Tongue- and Hyoid Muscles

Head with mouth anatomy

Image: “Head with mouth anatomy” by Patrick J. Lynch. License: CC BY 2.5

Human Tongue Muscles

The tongue muscles consist of

  • intrinsic tongue muscles and
  • extrinsic tongue muscles

Intrinsic Tongue Muscles

The intrinsic tongue muscles alter the shape of the tongue and are innervated by the hypoglossal nerve, cranial nerve XII. Their respective effect depends on simultaneous contraction of other intrinsic tongue muscles.

The tissue pressure that arises during contraction of the intrinsic tongue muscles works in an antagonistic manner along similar lines to a water cushion.

The intrinsic tongue muscles consist of the following muscles:

Superior longitudinal The superior longitudinal muscle originates from the apex linguae and inserts at the radix linguae. It can shorten and widen the tongue and elevate the tip of the tongue.
Inferior longitudinal The inferior longitudinal muscle shortens and widens the tongue and depresses the tip of the tongue. The origin and insertion are the same as in the superior longitudinal muscle.
Transverse The origin and insertion of the transverse muscle of the tongue are the lateral edge of the tongue. It is responsible for narrowing and extending the tongue as well as arching the lateral edges of the tongue in an upward direction.
Vertical The task of the vertical muscle of the tongue is to flatten, widen, and lower the tongue. It originates from the lingual aponeurosis and inserts at the lower surface of the tongue.

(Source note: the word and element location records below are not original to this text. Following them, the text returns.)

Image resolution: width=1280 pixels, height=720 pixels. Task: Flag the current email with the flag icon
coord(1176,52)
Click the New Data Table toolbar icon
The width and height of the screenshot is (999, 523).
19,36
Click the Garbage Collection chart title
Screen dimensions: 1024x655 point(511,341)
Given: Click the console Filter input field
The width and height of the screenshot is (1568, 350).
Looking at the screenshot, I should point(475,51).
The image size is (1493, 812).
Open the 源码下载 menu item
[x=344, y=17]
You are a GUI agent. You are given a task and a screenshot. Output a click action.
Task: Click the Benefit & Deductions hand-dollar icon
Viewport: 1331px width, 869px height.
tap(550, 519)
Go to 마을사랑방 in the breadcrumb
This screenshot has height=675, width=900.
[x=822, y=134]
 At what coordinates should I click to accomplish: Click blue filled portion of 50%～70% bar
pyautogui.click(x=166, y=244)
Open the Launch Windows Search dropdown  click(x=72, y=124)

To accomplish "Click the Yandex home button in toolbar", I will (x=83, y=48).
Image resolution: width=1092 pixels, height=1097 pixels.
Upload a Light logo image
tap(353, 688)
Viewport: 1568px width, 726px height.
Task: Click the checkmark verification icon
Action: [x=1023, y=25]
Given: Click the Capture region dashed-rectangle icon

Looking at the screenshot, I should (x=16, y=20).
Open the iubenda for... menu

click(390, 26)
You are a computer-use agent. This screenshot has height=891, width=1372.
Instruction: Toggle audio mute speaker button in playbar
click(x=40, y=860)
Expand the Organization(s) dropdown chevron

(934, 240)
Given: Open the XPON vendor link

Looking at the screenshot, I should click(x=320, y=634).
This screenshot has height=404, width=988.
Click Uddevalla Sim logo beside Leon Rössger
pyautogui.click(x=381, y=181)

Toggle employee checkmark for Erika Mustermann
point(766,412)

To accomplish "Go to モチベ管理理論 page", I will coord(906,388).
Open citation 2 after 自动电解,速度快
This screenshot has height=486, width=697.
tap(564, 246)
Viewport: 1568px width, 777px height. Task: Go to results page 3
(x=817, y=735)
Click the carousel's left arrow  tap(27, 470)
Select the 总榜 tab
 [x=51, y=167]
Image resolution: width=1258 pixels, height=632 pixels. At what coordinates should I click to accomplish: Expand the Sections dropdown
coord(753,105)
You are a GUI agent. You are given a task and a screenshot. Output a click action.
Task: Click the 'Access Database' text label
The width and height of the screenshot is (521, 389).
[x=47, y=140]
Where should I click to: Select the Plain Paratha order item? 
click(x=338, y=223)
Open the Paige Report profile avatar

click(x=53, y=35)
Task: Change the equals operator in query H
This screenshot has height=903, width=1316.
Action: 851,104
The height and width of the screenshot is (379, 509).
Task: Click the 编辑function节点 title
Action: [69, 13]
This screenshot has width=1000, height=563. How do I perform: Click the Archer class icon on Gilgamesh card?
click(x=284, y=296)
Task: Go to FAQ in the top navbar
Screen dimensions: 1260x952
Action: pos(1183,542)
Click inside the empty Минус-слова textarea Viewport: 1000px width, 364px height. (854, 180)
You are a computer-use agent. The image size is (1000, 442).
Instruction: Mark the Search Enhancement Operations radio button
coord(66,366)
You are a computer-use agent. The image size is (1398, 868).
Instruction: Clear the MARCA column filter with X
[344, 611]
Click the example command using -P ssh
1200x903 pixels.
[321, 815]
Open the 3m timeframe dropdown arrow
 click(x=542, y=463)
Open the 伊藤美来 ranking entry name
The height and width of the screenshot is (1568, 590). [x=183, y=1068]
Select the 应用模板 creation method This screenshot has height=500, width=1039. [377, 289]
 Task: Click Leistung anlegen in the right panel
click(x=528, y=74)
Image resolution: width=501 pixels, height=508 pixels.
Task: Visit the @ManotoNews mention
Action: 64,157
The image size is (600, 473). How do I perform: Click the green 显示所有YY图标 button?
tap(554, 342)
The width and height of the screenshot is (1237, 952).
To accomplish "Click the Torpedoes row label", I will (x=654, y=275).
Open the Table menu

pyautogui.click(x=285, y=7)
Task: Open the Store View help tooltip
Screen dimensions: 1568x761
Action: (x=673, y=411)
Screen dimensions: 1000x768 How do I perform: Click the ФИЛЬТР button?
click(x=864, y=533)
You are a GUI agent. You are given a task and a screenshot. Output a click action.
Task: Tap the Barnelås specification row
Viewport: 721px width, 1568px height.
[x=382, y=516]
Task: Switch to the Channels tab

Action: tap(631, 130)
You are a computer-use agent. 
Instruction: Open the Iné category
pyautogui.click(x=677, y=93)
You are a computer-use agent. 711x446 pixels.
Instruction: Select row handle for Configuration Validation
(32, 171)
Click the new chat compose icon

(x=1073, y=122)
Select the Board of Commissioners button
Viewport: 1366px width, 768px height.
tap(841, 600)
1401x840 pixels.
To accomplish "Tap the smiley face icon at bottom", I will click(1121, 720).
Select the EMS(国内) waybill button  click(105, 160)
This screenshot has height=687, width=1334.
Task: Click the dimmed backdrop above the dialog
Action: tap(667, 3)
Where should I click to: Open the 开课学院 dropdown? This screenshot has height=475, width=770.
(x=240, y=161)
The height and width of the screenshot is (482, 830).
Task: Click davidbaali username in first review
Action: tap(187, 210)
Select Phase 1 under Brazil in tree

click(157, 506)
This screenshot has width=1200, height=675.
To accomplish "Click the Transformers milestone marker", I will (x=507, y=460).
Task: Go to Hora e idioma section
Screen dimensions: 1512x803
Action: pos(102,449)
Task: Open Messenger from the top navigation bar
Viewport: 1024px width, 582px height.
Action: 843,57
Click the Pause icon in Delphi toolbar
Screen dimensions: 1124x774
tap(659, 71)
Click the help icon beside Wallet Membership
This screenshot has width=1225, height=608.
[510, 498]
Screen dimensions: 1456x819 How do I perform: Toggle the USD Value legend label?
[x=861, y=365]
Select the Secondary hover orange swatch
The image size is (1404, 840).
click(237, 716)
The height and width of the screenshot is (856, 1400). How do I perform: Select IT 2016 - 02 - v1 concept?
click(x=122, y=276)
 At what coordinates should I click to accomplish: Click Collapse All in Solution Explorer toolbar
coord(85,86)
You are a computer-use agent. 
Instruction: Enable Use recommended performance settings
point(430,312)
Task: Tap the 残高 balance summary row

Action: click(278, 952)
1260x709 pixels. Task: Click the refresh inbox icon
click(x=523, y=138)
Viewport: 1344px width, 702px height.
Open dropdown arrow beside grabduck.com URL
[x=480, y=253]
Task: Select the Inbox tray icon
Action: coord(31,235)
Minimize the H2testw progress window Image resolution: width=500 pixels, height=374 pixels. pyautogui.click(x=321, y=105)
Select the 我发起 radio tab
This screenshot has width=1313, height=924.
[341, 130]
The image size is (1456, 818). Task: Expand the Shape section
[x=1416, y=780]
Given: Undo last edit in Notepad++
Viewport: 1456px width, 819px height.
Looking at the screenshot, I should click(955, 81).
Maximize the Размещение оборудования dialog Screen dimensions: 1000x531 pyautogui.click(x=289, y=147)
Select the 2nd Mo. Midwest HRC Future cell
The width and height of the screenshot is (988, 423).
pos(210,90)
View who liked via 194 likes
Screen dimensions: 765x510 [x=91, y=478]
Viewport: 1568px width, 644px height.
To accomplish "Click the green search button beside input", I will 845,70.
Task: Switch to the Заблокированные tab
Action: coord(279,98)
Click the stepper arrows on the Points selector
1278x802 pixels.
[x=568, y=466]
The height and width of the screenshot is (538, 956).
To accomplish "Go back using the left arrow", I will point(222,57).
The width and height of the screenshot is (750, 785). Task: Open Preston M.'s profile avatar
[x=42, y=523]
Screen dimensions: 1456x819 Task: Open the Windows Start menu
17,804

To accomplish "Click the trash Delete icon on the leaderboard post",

It can be difficult for some patients to perform certain movements ‘on command’. The activity under investigation can, however, be observed in between various other movements.

Note: Given a lesion of the hypoglossal nerve, the tip of the tongue deviates to the diseased side.

Extrinsic Tongue Muscles

The extrinsic tongue muscles have the task of moving the whole tongue in the oral cavity. Depending on the location of the muscle, the tongue can be moved forwards and backwards and also elevated and depressed.

There are five extrinsic tongue muscles:

Genioglossus muscle The genioglossus muscle originates from the inner surface of the mandible and inserts at the lingual aponeurosis. The muscle pulls the tongue forwards and downwards. Like all the other extrinsic tongue muscles, it also moves the whole tongue in the oral cavity or even out of the cavity if the intrinsic tongue muscles simultaneously perform a longitudinal extension.
Hypoglossus muscle The hypoglossus muscle has its origin at the major horn and the body of the hyoid bone and pulls the tongue base backwards and downwards, which moves food components towards the esophagus. This function immediately follows the initiation of the swallowing process by the styloglossus muscle. The hypoglossus muscle also inserts at the lingual aponeurosis, but on the lateral side.
Chondroglossus muscle The chondroglossus muscle originates from the minor horn of the hyoid bone and runs to the lingual aponeurosis. In terms of its effect, it corresponds to the hypoglossus muscle.
Styloglossus muscle The main task of the styloglossus muscle is to pull the tongue base backwards and upwards. As mentioned, its contraction initiates swallowing after chewing. The food is pushed against the palate so that the swallowing reflex is triggered. The muscle is also important for sucking motions: during sucking, the tongue is pulled back in the oral cavity like the piston of a syringe. It originates from the sytloid process and inserts at the lateral edge of the tongue.
Palatoglossus muscle The palatoglossus muscle elevates the tongue during swallowing. It originates from the palatine aponeurosis and radiates into the intrinsic tongue muscles.

Like the intrinsic tongue muscles, the genioglossus, hypoglossus, chondroglossus, and styloglossus muscles are innervated by the hypoglossal nerve. The palatoglossus muscle is however supplied by the glossopharyngeal nerve (IX) and the vagus nerve.

Muscles of the Lingual Bone

The lingual bone (Latin: os hyoideum, hyoid bone) serves as a support for the base of the tongue and is a hoof-shaped flat bone-brace. It is possible to feel it in the kink between the neck and the floor of the mouth. The hyoid bone can easily be moved  back and forth since it rises and lowers every time a person swallows.

Why is the hyoid bone so mobile?

The os hyoideum is very motile since it does not have any direct contact to other bones. It inserts between the hyoid muscles like a bony intermediate tendon and is, additionally, fixed at the skull by means of ligaments.

The suprahyoid muscles insert from the head at the hyoid bone and the infrayhoid muscles insert from below.

Suprahyoid Muscles

StylohyoideusThe following muscles are part of the suprahyoid muscles:

  • digastric muscle
  • mylohyoid muscle
  • stylohyoid muscle
  • geniohyoid muscle

The floor of the mouth (Latin: diaphragma oris) extends – in the form of a muscle plate – from the hyoid bone to the inner surface of the mandible. The left and right floor of mouth muscles (the mylohyoid muscle) are united via an intermediate tendon (Latin: raphe mylohyoidea).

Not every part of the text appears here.